> EXCERPTED TEXT:
|---|
Posted by LoewyLocos on Tuesday, February 11, 2020 11:01 AM

New to the hobby.  Inherited a basic O27 Lionel set from 1953 (2037 loco), and have been slowly expanding (RW transformer, multiple switches, various accessories--all postwar) on temporary on-floor layouts, as I learn by doing.

Purchased a 145-54 Gateman (1951 model, I believe--no base-mounted light, matches this image exactly: https://www.tandem-associates.com/lionel/lionel_trains_145_acc.htm).  Salesman also sold me a 153C contactor, rather than the more compatible 145C.  Ran into wiring problems and am wondering whether the contactor is the issue.  According to the relevant page from the Tandem Associates site, "The No. 153C could work with any accessory that used the No. 145C Contactor..."  Assuming that's not the case, however, could using the 153C instead of the 145C be my problem (before getting into any other possible issues with the wiring configuration)?  Here's what happens:

The second the Gateman is connected to the transformer with the throttle off, the light goes on, the man pops out, loud solenoid/plunger buzz--with no loco on the track yet, so no motion or weight-change over contactor.  Altering placement of the contactor on track relative to distance from accessory makes no difference.  Have also tried alternate track-power method using lockon, as well as experimenting with different transformer posts to keep voltage down: same result. Is it just that I have the wrong contactor, or am I doing something else wrong?

Any help would be greatly appreciated!
|---|
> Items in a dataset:
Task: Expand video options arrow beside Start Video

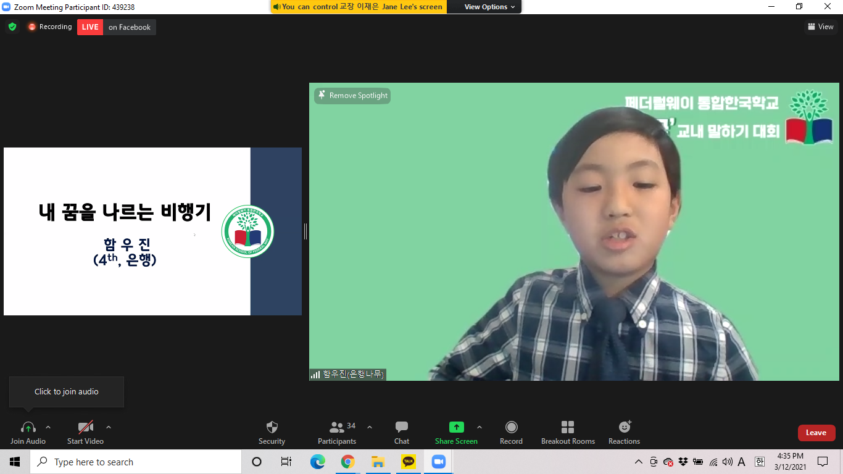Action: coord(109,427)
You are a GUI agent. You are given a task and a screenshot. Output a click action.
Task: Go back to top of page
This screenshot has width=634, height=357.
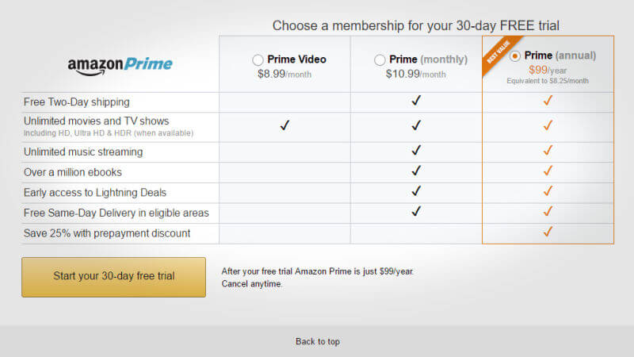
|---|
> PROBLEM 1: In the forum post, which contactor did the salesman sell instead of the 145C?
> PROBLEM 2: From the forum post, write out the passage between "New to the hobby.  Inherited" and "learn by doing.", inclusive.
Rely only on the forum post for what follows.

> RESULT 1: The 153C contactor.

> RESULT 2:
New to the hobby.  Inherited a basic O27 Lionel set from 1953 (2037 loco), and have been slowly expanding (RW transformer, multiple switches, various accessories--all postwar) on temporary on-floor layouts, as I learn by doing.